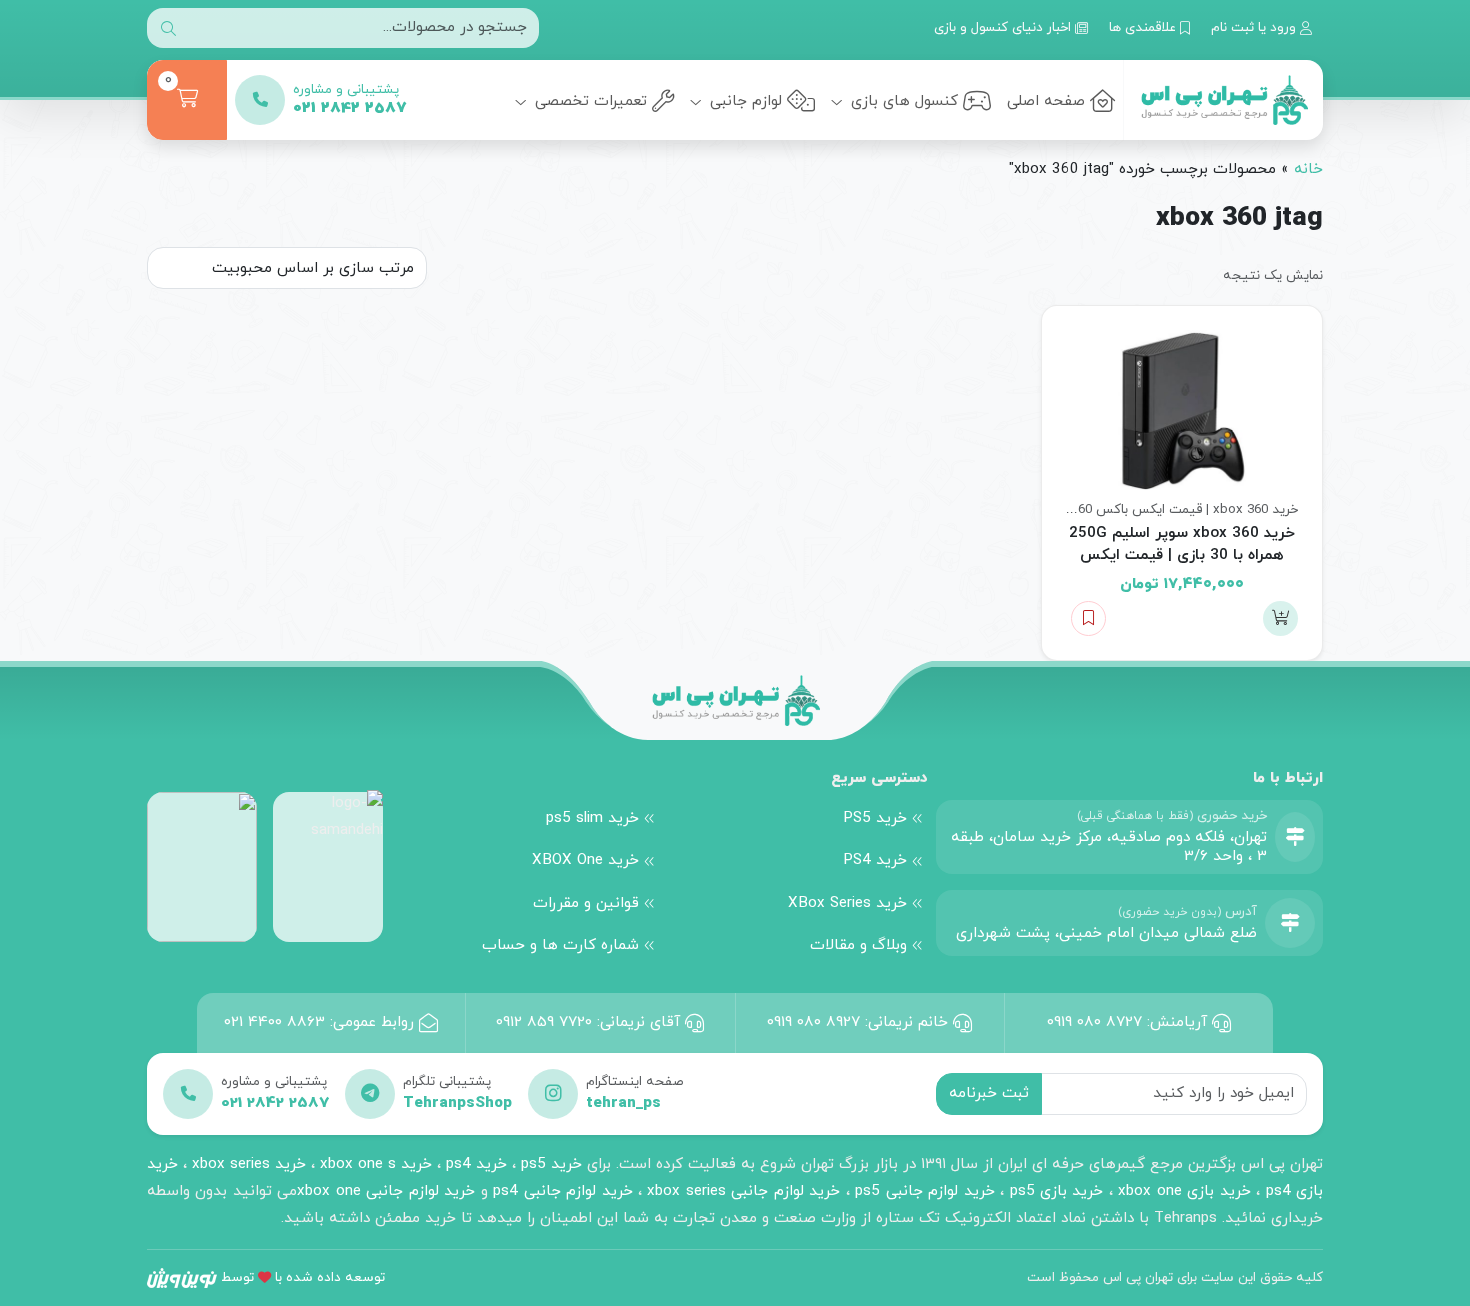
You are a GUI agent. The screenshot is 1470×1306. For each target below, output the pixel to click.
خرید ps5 (551, 1164)
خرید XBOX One (585, 860)
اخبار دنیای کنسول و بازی (1004, 27)
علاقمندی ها (1144, 27)
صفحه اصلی (1046, 101)
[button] (1280, 618)
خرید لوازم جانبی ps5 (924, 1191)
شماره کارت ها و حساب (560, 945)
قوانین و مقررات (586, 903)
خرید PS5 (875, 818)
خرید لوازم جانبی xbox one (386, 1191)
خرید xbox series (249, 1164)
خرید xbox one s (373, 1164)
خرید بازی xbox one (1184, 1191)
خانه (1308, 169)
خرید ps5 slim (592, 818)
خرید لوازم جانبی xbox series (743, 1191)
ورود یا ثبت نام (1255, 27)
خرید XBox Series (847, 903)
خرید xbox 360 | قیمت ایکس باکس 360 (1184, 509)
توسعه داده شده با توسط (303, 1277)
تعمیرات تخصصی (588, 101)
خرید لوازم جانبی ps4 (562, 1191)
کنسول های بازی (902, 101)
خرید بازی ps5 (1057, 1191)
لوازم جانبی (743, 101)
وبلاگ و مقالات (858, 945)
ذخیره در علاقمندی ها (1088, 618)
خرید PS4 (875, 860)
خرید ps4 (474, 1164)
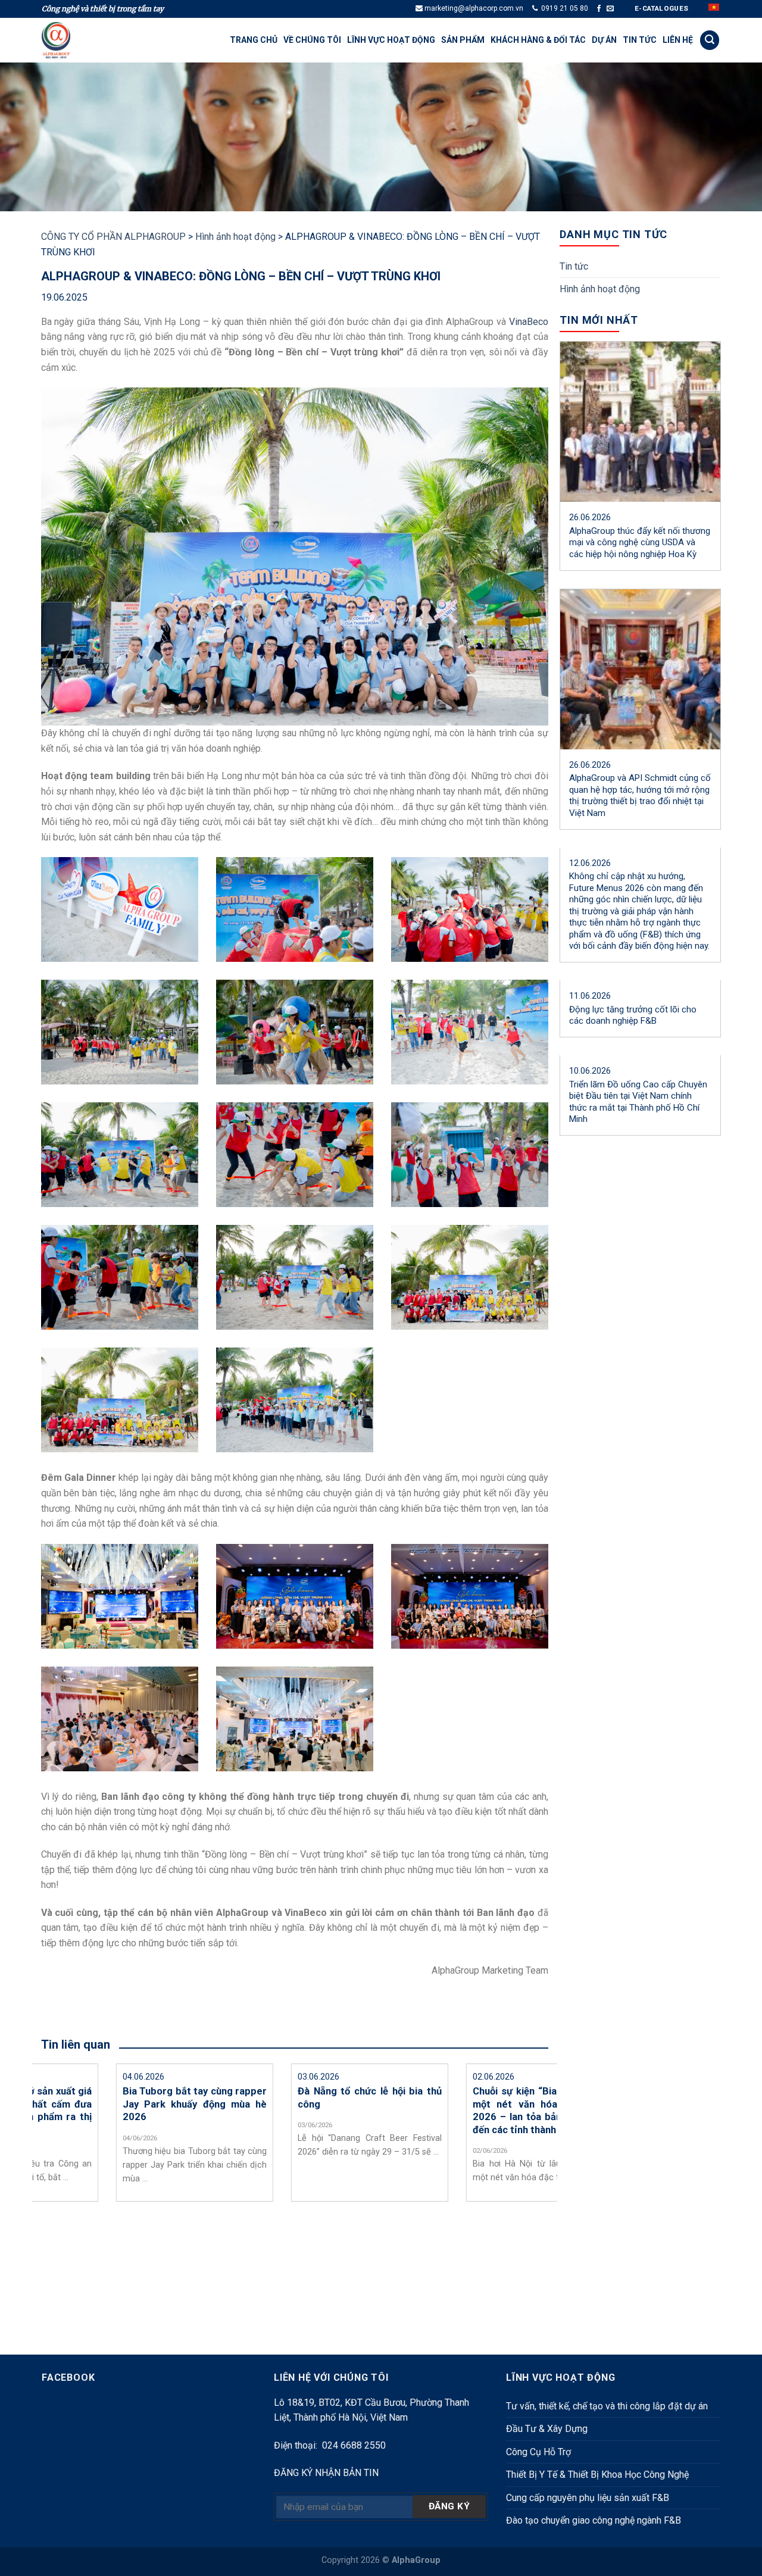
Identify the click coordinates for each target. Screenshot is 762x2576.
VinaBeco (528, 321)
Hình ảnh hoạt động (600, 289)
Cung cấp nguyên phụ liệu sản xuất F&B (587, 2497)
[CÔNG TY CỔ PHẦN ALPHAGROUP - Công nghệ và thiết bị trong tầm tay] (71, 40)
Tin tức (640, 40)
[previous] (25, 2185)
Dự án (604, 40)
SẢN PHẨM (463, 40)
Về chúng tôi (312, 40)
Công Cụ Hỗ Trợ (538, 2452)
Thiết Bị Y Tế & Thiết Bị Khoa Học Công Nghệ (597, 2474)
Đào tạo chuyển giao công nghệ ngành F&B (593, 2520)
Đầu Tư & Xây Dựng (547, 2428)
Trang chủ (253, 40)
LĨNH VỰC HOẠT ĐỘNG (391, 40)
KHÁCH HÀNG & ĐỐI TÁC (538, 40)
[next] (563, 2185)
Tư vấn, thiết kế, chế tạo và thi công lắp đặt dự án (607, 2406)
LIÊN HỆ (678, 40)
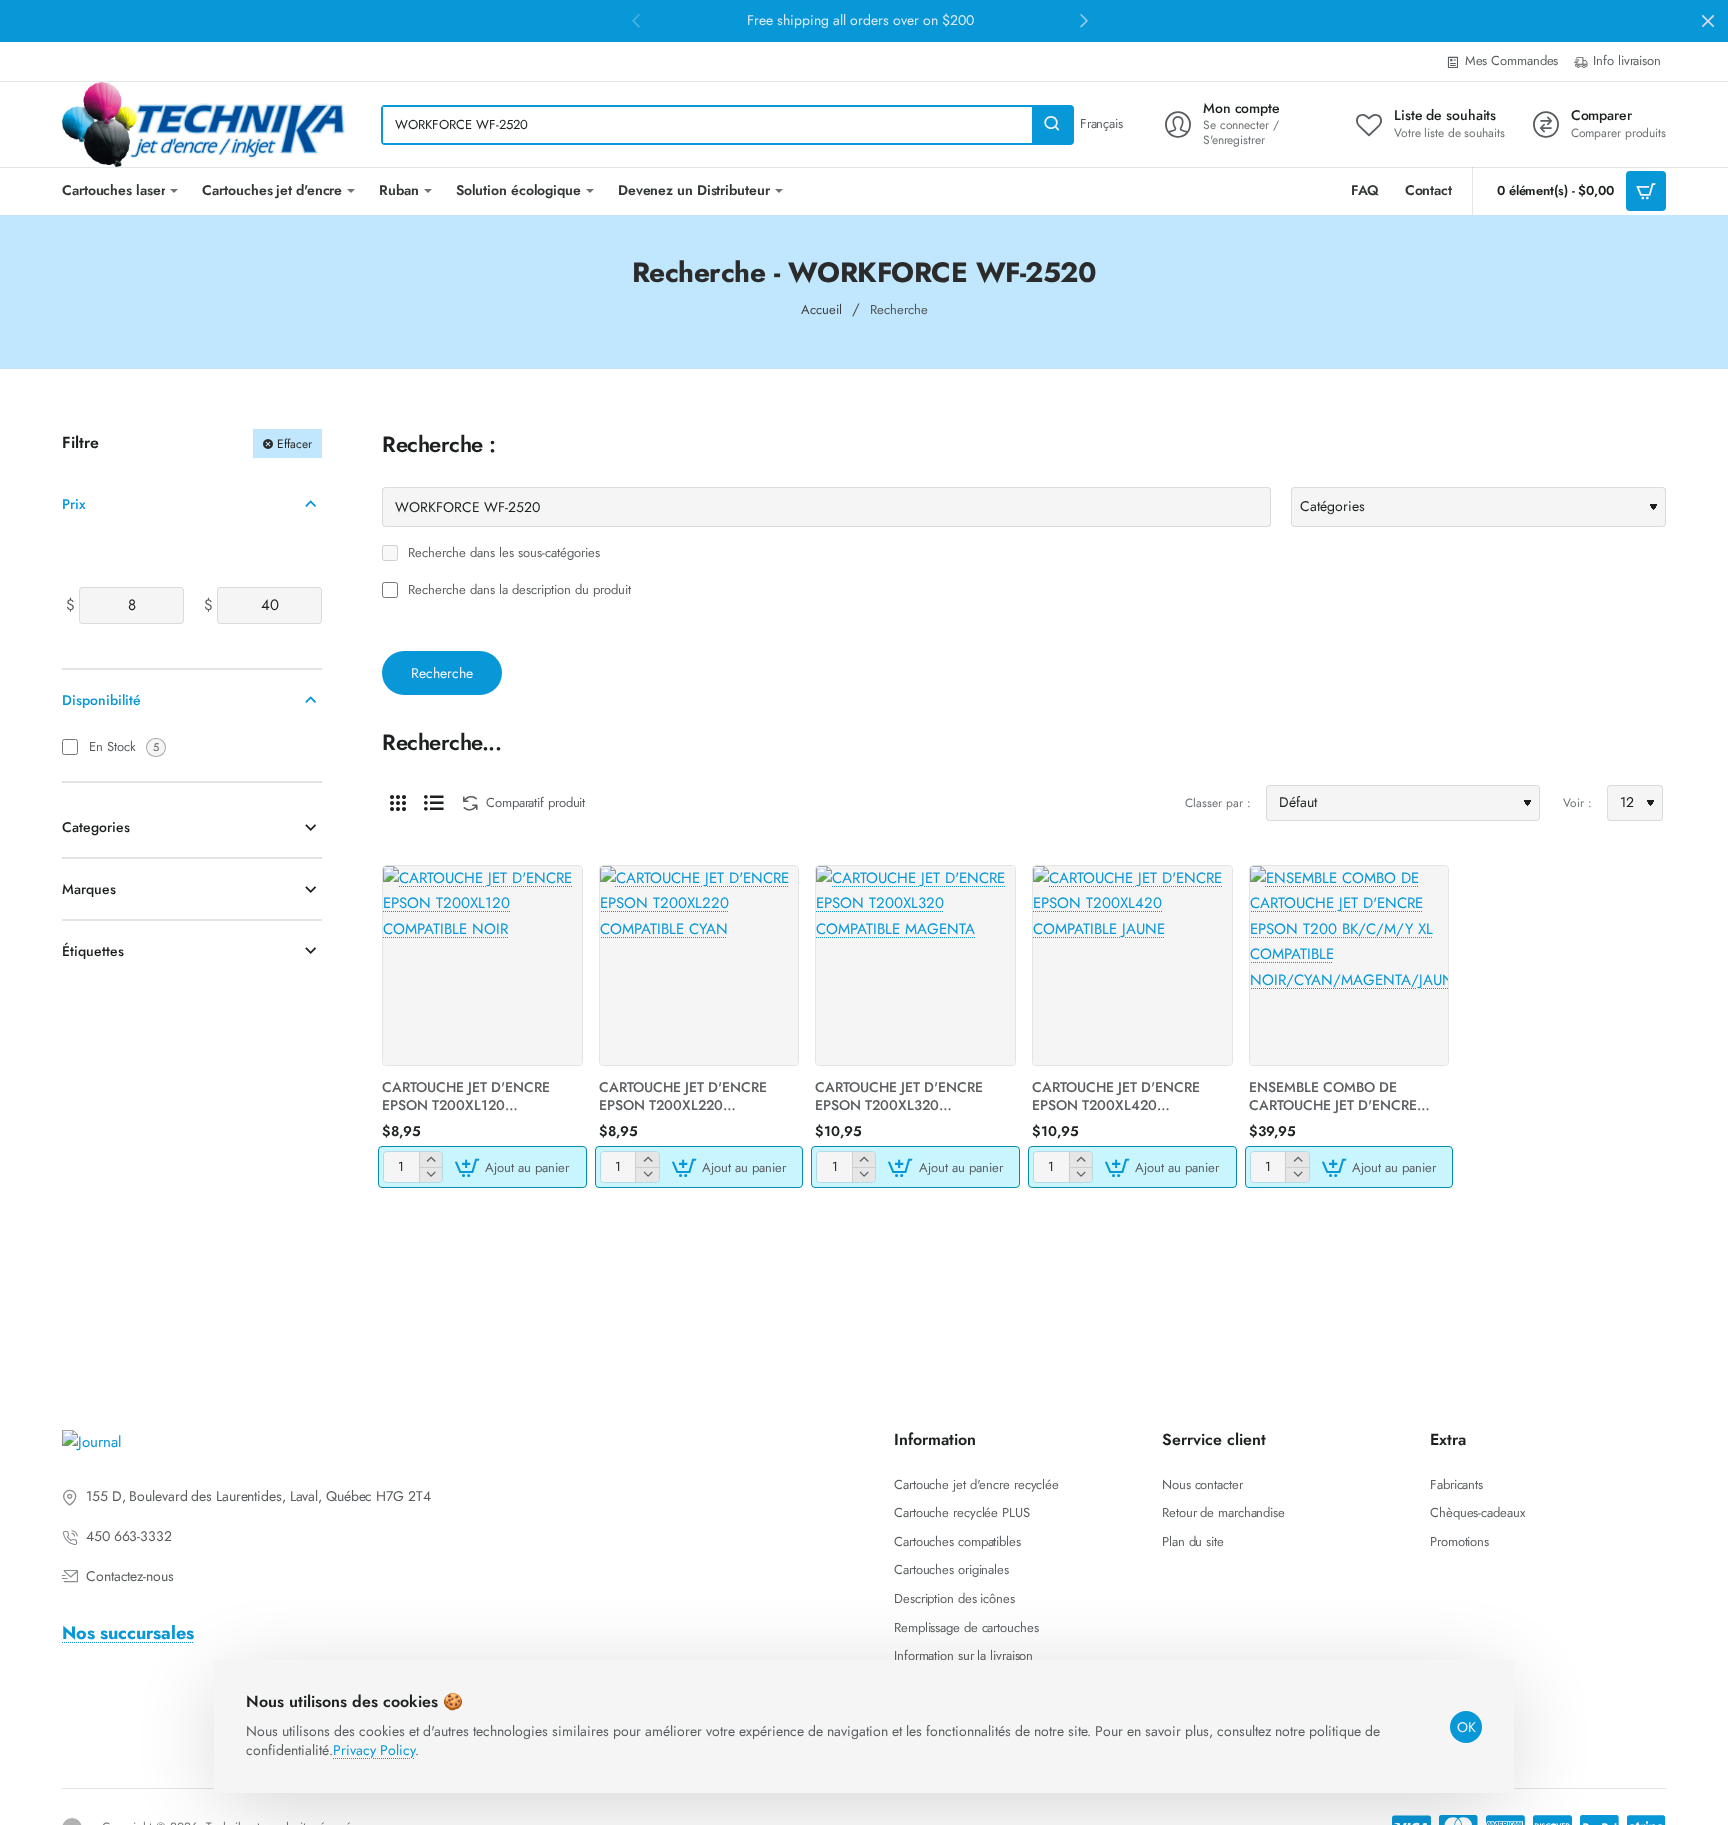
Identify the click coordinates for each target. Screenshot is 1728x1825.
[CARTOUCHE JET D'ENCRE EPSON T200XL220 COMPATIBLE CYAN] (699, 965)
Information (935, 1440)
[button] (514, 1167)
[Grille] (398, 803)
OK (1466, 1727)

*Required action*
Set down, exactly as they stand above, the lines starting with the line with "خرید xbox series (249, 1164)" and going on through the line with "خرید PS4 (875, 860)", and no others.

*Reply*
خرید xbox series (249, 1164)
خرید xbox one s (373, 1164)
خرید بازی xbox one (1184, 1191)
خانه (1308, 169)
خرید ps5 slim (592, 818)
خرید لوازم جانبی xbox series (743, 1191)
ورود یا ثبت نام (1255, 27)
خرید XBox Series (847, 903)
خرید xbox 360 | قیمت ایکس باکس 360 (1184, 509)
توسعه داده شده با توسط (303, 1277)
تعمیرات تخصصی (588, 101)
خرید لوازم جانبی ps4 (562, 1191)
کنسول های بازی (902, 101)
خرید بازی ps5 (1057, 1191)
لوازم جانبی (743, 101)
وبلاگ و مقالات (858, 945)
ذخیره در علاقمندی ها (1088, 618)
خرید PS4 (875, 860)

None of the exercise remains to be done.